Пришлая посмотрела прямо, не отводя взгляда, и сказала тихо:
— Лучше объясните. Я не знаю ваших порядков, но мне кажется, они могут отличаться от наших.
— Они отличаются, — кивнул Асир. Нет, он не злился, почему-то объяснять всем известные вещи было даже забавно. — Анхи и работа здесь понятия несовместимые. Никто и никогда не доверил бы анхе право раскрывать преступления и тем более ловить преступников. Никто и никогда не разрешил бы тебе разгуливать по городу без присмотра, если ты не бродяга и не проститутка. Место таких — в трущобах. Мои анхи — это элита, на которую капают слюной все, от полотеров до знати. У них много привилегий, недоступных остальным. Иногда они могут даже казнить и миловать, — он усмехнулся, вспомнив последнюю показательную кампанию Лалии, закончившуюся тремя обезглавленными трупами на Белой площади. — Моя анха может вмешаться в разговор и даже увести меня из казарм. Разумеется, если я сочту повод достойным внимания. Твой повод — сочту.
— Просто дотронуться, или что-то большее? Как и до какой степени я могу вмешаться? И еще, если на вашу анху капают слюной стражники, а ей это не нравится, как она может показать недовольство? — пришлая хмурилась и кусала губы, особенно когда Асир объяснял насчет работы, но вопросы задавала по делу.
— Просто дотронься. Возьми за руку, сожми локоть, привлеки мое внимание, я найду способ выяснить, чего ты хочешь. Смотреть и проявлять интерес может каждый, многим анхам это нравится. Я считаю такое нормальным. Но если кто-то, хоть одна похотливая тварь посмеет прикоснуться к тебе, сказать что-то недостойное или попытается сделать нечто большее, ты обязана сообщить об этом мне. Можешь пожелать чего угодно, от избиения плетьми до казни. К моим анхам без особого дозволения разрешено прикасаться лишь четверым, кроме лекарей и обслуги. С двумя ты уже знакома. Первый советник, Сардар дех Азгуль аль Шитанар, и второй советник — Ладуш дех Лазиза Санар аль Забир. Со всем, что касается сераля, дворцовых проблем и личных трудностей, ты можешь обращаться к Ладушу. Дар редко бывает на вашей территории. Третьего сейчас увидишь — это Ваган, мой начальник стражи. Есть еще один человек, у которого достаточно прав, думаю, рано или поздно тебе придется иметь с ним дело. Но пока его нет в столице.
Пришлая кивнула, все еще кусая губы, и Асир добавил:
— Но вступать с моими анхами в плотскую связь, если я того не разрешал, не может никто.
— Хорошо, — от нее волной пошло облегчение, в запахе стало меньше страха и тревоги. — Можно еще вопрос?
— Задавай.
— Чего я не должна делать, как ваша анха? Какие действия и поступки неприемлемы?
Асир рассмеялся. Выражение лица Дара до сих пор стояло перед глазами.

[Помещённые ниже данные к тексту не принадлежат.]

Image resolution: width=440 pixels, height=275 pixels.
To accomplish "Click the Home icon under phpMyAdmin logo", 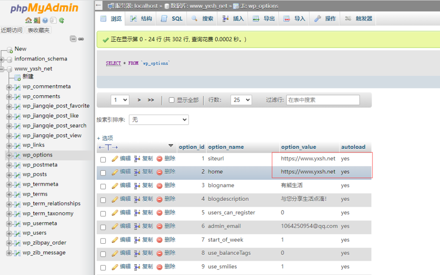I will pyautogui.click(x=28, y=20).
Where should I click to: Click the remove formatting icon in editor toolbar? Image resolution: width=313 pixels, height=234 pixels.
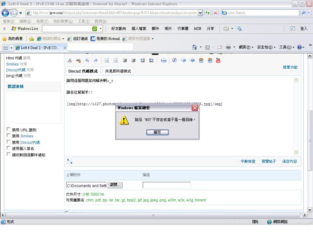70,60
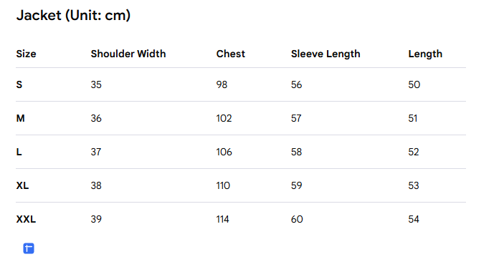Select the XXL size row label
The image size is (499, 267).
26,219
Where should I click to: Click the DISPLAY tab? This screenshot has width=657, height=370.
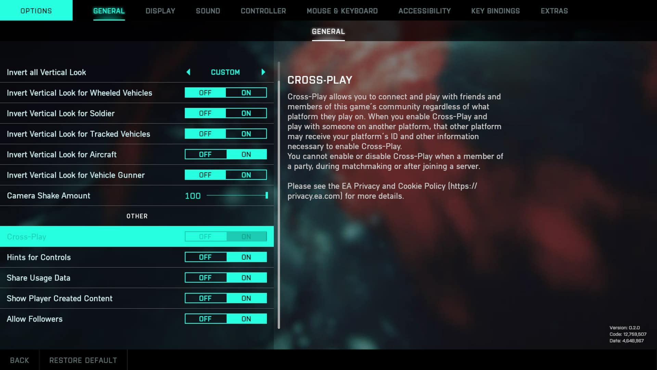(x=160, y=10)
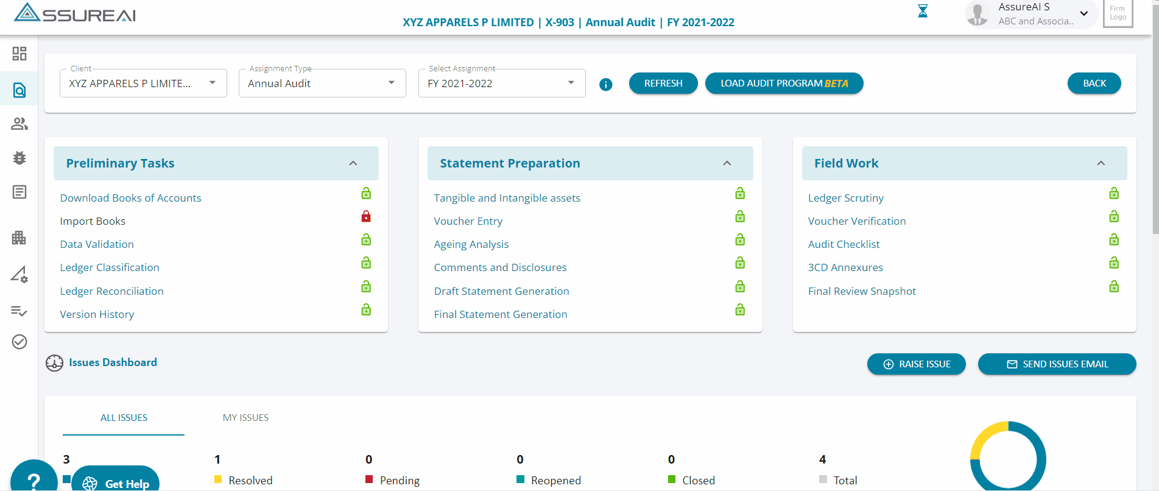This screenshot has width=1159, height=491.
Task: Open the dashboard grid icon in sidebar
Action: point(19,54)
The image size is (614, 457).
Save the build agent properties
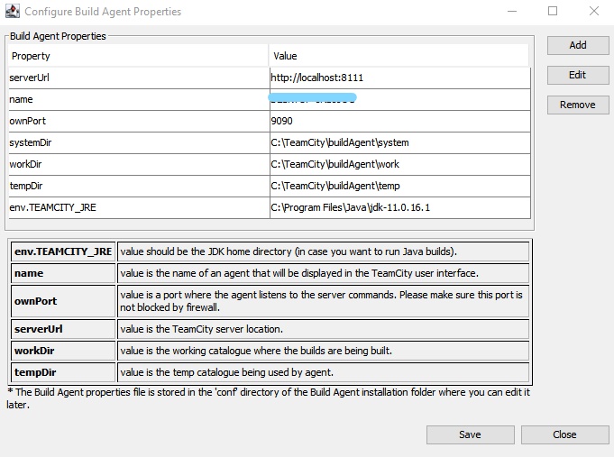[x=471, y=434]
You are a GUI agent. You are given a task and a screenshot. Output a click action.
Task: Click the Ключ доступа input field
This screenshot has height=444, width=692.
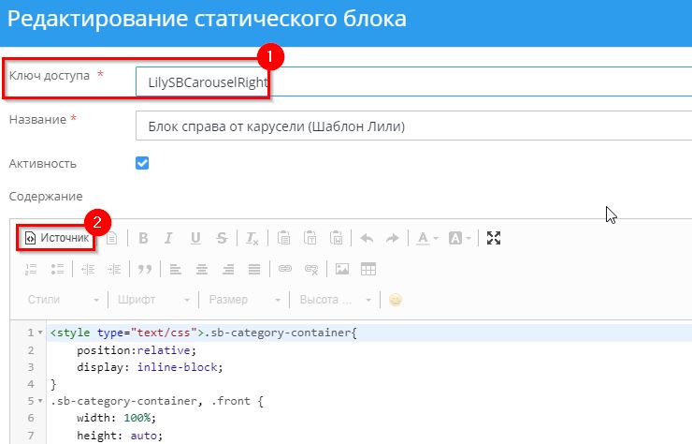click(x=411, y=82)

— Ты уже сделала то, чего не должна. Шипеть, брыкаться, отталкивать меня и разбрасывать обувь. Бывают, конечно, исключения, но я не люблю прилюдных истерик. Ты не можешь бродить по дворцу без охраны, не имеешь права приходить ко мне без приглашения. Это привилегия митхуны — любимой наложницы, и то в исключительных случаях. Ты не можешь отказаться прийти, если я позову тебя. Тесные телесные контакты с другими анхами и клибами непозволительны. Нельзя встречаться с горожанами, посещать ярмарки или гулять по Им-Року без моего ведома и без соответствующего сопровождения. Прилюдно оскорблять меня или моих советников и отказываться от осмотров Ладуша и лекарей. Ты можешь сама планировать свой день, но Ладуш должен знать, где ты находишься.
Пришлая помолчала, прикрыв глаза, словно повторяя про себя нехитрые правила.
— А в таких поездках, как сейчас? Заговаривать первой, заговаривать с другими людьми, задавать вопросы без дозволения? Еще что-то?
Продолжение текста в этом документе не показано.